Она чуть смущённо взяла очки со стола («Да она стесняется!») и надела их, мило улыбнувшись («Ах ты ж кокетка!»).
– Здесь? Хм… «Волки в овечьей шкуре». Это? Ого, да тут целый «подвал». «Письмо в редакцию». Всё читать?
– Карандашом выделено.
– Ясно. Итак… «Требуем прекратить гнусную травлю и унижения Олега К., столкнувшегося с систематическими оскорблениями и издевательствами… До каких пор общественность будет мириться с самим существованием приспособленцев, обманным путем проникших в ряды ленинградского студенчества?..»
– «…Проникших в ряды ленинградского студенчества, всегда следовавшего ленинскому завету упорно учиться, студенчества, славного своими идеалами братства и взаимовыручки? Мы чуть позже обратим особое внимание на трусливую и беззубую позицию комитета комсомола института, попустительство райкома комсомола и партийной организации. Где ваша партийная бдительность, товарищи? На ваших глазах распоясавшиеся подонки попытались учинить инквизиторское судилище над молодым человеком, случайно оказавшимся на пути этой пьяной своры. Как можно вообще было допустить, чтобы честный и открытый юноша, почти ещё мальчик, из хорошей семьи потомственных ленинградских интеллигентов, был оболган сомнительными личностями, которых и личностями называть недопустимо? Самым возмутительным является тот факт, что вместо того, чтобы решительно поддержать и защитить Олега К., оказавшегося в непростой ситуации, милиция и ректорат пошли на поводу у этих лжецов и, возможно, вымогателей.
Город должен знать своих “антигероев” поименно. Это третьекурсники, некие К. Давыдов, А. Васильков и А. Филиппов.
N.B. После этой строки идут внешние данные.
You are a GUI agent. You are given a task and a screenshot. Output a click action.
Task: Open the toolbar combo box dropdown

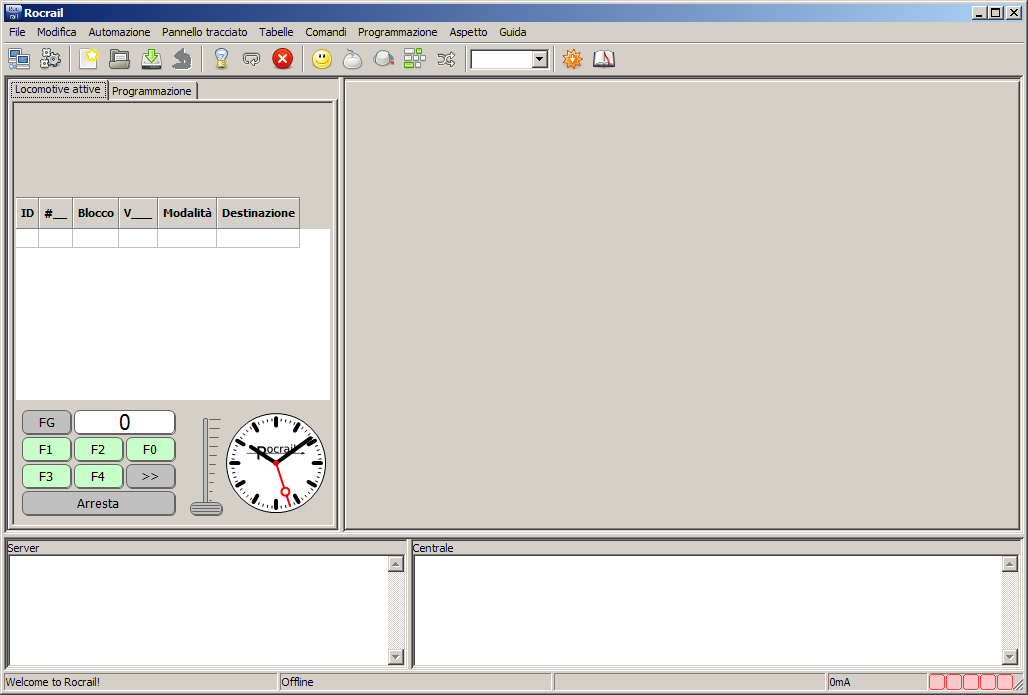[540, 60]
Именно они стали зачинщиками избиения и преследования Олега К., способного студента, который в силу своей врождённой скромности и интеллигентности не стал кулаками доказывать своё нравственное и культурное превосходство. Нет, само поведение вежливого и воспитанного юноши стало достойным ответом этим хулиганам.
Мы обещаем нашим читателям, что редакция берёт под свой контроль эту вопиющую ситуацию и не допустит, чтобы честное имя Олега К. было втоптано в грязь. Но, самое главное, мы не просто просим, мы требуем, чтобы партийный и комсомольский комитеты института дали принципиальную оценку действиям группировки потерявших стыд молодчиков, для которых сомнительное времяпрепровождение явно дороже учебы и служения Родине. Такой плесени не место в Ленинграде, не место в передовых конструкторских бюро и на производствах».
Голос Зинки Смирновой дрогнул. Она аккуратно положила газету на стол, расправила её дрожащими пальцами, затем сложила и тут же убрала руки, будто бумага её готова была укусить.
Зоська Добровская и Томка Войкова сидели на подоконнике и тихонько курили, пуская дым в открытую фрамугу. На своей кровати всхлипывала и вздрагивала всеми кустодиевскими формами Катенька Сазонова. Тишина кружилась над их головами, заглядывала в мрачные лица, всматривалась, словно доверчивая дурочка.
– Девочки, что же вы молчите? Девчонки! – Зинка не выдержала затянувшейся паузы. – Девчонки! Их же сейчас из института, из комсомола попрут! Вы что, не хотите ничего сделать?
– Как там сказано – «принципиальную оценку действиям группировки»? – Тома резко выдохнула дым.
– Сейчас… Да, «потерявших стыд молодчиков».
– Ну что, девочки. Приехали. Приплыли. Готовы заступиться за «потерявших стыд молодчиков»?